Question

Evaluate the integral \[ \int_0^{\frac{\pi}{2}} \log \left( \frac{5 + 4 \sin x}{5 + 4 \cos x} \right) \, dx \]

• A. 0
• B. 2
• C. -2
• D. \( \frac{3}{4} \)

Hint:

When evaluating integrals involving symmetric functions, look for patterns or symmetries that can simplify the calculations, such as sine and cosine functions over symmetric intervals.

Answer 1

The Correct Option is A

Step 1: Use the property of logarithms.
We start by simplifying the given integral. Using the property of logarithms \( \log \left( \frac{a}{b} \right) = \log a - \log b \), we can rewrite the integrand:
\[ \int_0^{\frac{\pi}{2}} \left( \log(5 + 4 \sin x) - \log(5 + 4 \cos x) \right) \, dx \]

Step 2: Split the integral.
Now, we split the integral into two parts:
\[ \int_0^{\frac{\pi}{2}} \log(5 + 4 \sin x) \, dx - \int_0^{\frac{\pi}{2}} \log(5 + 4 \cos x) \, dx \]
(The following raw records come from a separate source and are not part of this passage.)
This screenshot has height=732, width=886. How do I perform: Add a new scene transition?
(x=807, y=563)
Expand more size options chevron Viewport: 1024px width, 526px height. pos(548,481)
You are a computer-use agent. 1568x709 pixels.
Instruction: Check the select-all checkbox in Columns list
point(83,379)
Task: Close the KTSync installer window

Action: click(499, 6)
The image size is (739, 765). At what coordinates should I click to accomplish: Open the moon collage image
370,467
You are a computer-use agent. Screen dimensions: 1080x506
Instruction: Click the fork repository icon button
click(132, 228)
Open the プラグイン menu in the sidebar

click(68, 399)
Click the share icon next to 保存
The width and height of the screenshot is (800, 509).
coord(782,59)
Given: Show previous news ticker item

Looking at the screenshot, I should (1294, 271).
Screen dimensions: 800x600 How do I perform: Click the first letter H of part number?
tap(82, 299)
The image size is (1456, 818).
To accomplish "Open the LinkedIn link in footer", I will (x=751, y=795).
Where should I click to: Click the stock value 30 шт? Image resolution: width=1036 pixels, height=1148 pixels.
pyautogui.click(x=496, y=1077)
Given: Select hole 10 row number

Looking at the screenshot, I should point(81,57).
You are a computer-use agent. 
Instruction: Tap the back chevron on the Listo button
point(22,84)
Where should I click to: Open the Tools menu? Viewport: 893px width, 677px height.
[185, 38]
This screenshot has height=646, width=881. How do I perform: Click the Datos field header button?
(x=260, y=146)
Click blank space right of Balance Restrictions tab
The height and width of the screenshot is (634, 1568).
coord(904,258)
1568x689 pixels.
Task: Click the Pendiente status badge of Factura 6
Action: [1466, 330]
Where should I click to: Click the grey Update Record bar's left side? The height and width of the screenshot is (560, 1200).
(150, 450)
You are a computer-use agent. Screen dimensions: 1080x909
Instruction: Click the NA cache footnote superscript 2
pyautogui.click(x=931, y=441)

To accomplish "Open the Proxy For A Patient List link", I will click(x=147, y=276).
Step 3: Symmetry of the integral.
Notice that the integrals are symmetric with respect to sine and cosine. In fact, by the symmetry of the interval \( [0, \frac{\pi}{2}] \), we know that:
\[ \int_0^{\frac{\pi}{2}} \log(5 + 4 \sin x) \, dx = \int_0^{\frac{\pi}{2}} \log(5 + 4 \cos x) \, dx \]

Step 4: Conclusion.
Since both integrals are equal, we subtract them:
\[ \int_0^{\frac{\pi}{2}} \log(5 + 4 \sin x) \, dx - \int_0^{\frac{\pi}{2}} \log(5 + 4 \cos x) \, dx = 0 \]

Step 5: Final Answer.
Therefore, the value of the integral is \( 0 \).